PTEN can be post-translationally modified as a result of protein phosphorylation by casein kinase 2 (CK2) (11). Torres and Pulido demonstrated that protein phosphorylation by CK2 was important for proteasome-mediated PTEN protein degradation (11). Others have also shown that de-phosphorylated PTEN has decreased stability compared to phosphorylated PTEN (11,12,29). Therefore, it is possible that BMP2 stimulation could alter PTEN stability by increasing its phosphorylation. We examined the phosphorylation of PTEN, using phospho-specific PTEN antibodies, and found no change in protein phosphorylation (data not shown). In addition, we found no change in PTEN protein phosphorylation levels by in-vivo labeling with inorganic [32]-P and immunoprecipitation (data not shown). Finally, we found no significant change in CK2 activity in the presence of BMP2 (data not shown). Together, these data indicate that BMP2 stimulation does not alter the post-translational phosphorylation of PTEN.

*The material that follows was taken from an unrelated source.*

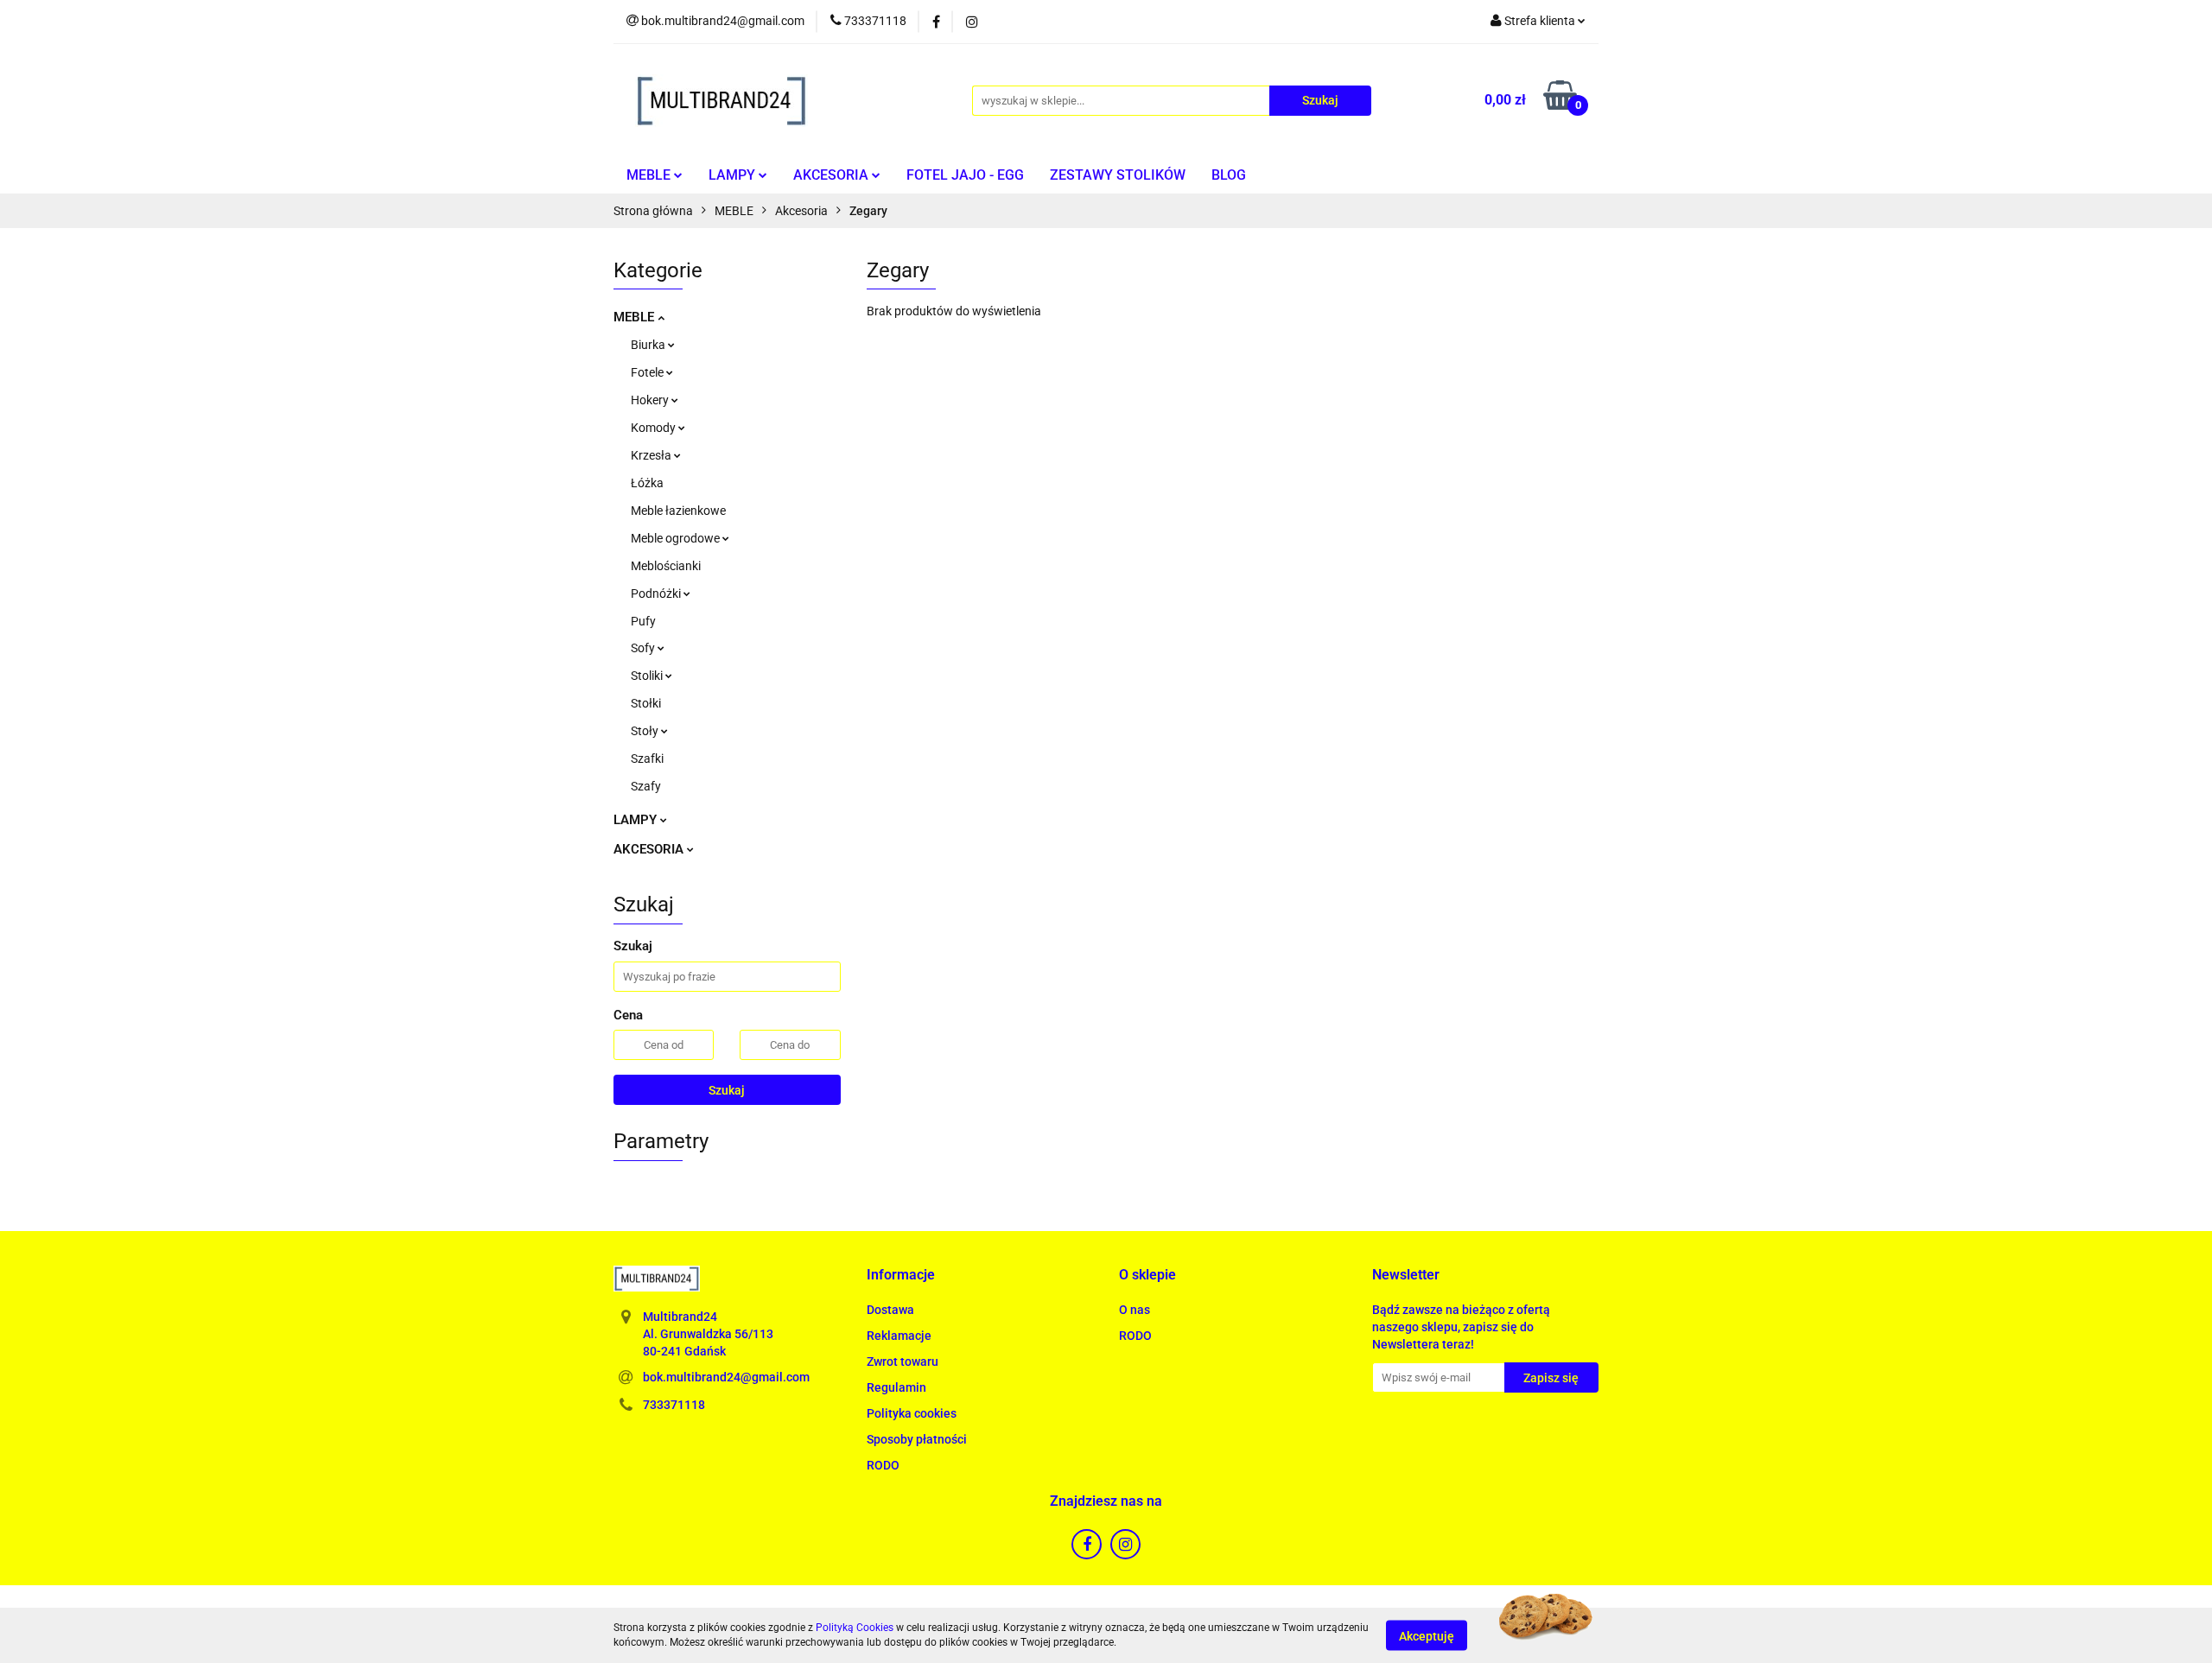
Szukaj (727, 1090)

BMP2 treatment decreases PTEN association with the protein degradative pathway
If BMP2 does not simulate new protein synthesis, then it may regulate the degradation of PTEN protein. Several studies have shown that PTEN activity is regulated by the stability of the protein. We, therefore, examined whether BMP2 treatment had an effect on the association of PTEN with the ubiquitin degradative pathway. Tolkacheva and coworkers have demonstrated, in NIH3T3 cells transfected with a vector for HA-tagged ubiquitin, that PTEN can be poly-ubiquinated (30). We were unable to show a PTEN–ubiquitin protein interaction in the MCF-7 cell line which was not transfected. However, we were able to demonstrate that PTEN associates with UbCH7, the ubiquitin-conjugating enzyme that mediates the transfer of activated ubiquitin to substrate proteins (Fig. 4). UbCH7–PTEN protein interaction is decreased in the presence of 300 ng/ml of BMP2 at both 1 and 6 h (Fig. 4A). We also found that the interaction of PTEN with UbC9, another ubiquitin-conjugating protein, was also decreased in the presence of BMP2 (Fig. 4B), although not to the same extent as the PTEN–UbCH7 interaction. Taken together, these data indicate that BMP2 regulates PTEN protein levels by inhibiting its association with the protein degradative pathway.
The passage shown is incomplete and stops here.